Она улыбается, задумывается:
— Самое главное, что мы не зря учили вас…
— Кого, мама?
— Вас, детей, потому что даже на нашей улице есть Герой! Что бы я могла сделать для этой женщины, матери Героя? Ты знаешь ее?
— Да. Она любит пить чай из самовара.
— Я посмотрю кое-что из своих вещей. Я хочу сделать ей подарок. Ты сможешь его отнести?
— Конечно.
— Спасибо.
Она открывает американский сундук — тронк и одну за другой вынимает вещи. Я очень люблю их. Вот серый в клетку костюм, отороченный коричневой лентой. В нем моя мама изображена на фотографии, сделанной в Нью-Йорке: улыбаясь, в белой летней шляпке, она прислонилась к груде тяжелых ядер, сложенных пирамидой, а за ней — Статуя Свободы подняла свой факел… Вот красный шерстяной платок. В нем маму писал отец. Она похожа в этом платке на женщин с картин Нестерова, и лицо ее печально… Вот туфли, блестящие лаком… Веер и сумочка, с которыми мама снята в Париже и Берлине… Вот ее перчатки… Она раскладывает все вещи на тахте. В дверях появляется брат и смотрит на них.

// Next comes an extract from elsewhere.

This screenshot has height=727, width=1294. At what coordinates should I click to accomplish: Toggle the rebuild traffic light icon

— У нас будет праздник? — спрашивает он.
— Нет, — отвечает мама, — я хочу подарить какую-то из своих вещей одной женщине, сын которой — Герой!

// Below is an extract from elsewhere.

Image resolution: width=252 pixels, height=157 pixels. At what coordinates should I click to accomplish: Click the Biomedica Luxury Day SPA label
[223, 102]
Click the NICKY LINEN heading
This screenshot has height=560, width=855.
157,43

— Герой? — широко открыв глаза, переспрашивает брат. — Герой… Вы мне покажете его?
— Да, — говорит мама, — а сейчас иди и спи.
Он уходит в темную комнату и, что-то бормоча, залезает под одеяло.
— Вот! — Мама разворачивает темный шерстяной платок с алыми розами и зелеными листьями. — Вот это должно подойти ей… Теперь нам нужно найти для него коробку, чтобы был подарочный вид.
Она задумчиво скользит взглядом по полкам своего шкафа и, не найдя там ничего, уходит в темную комнату, где сопит брат.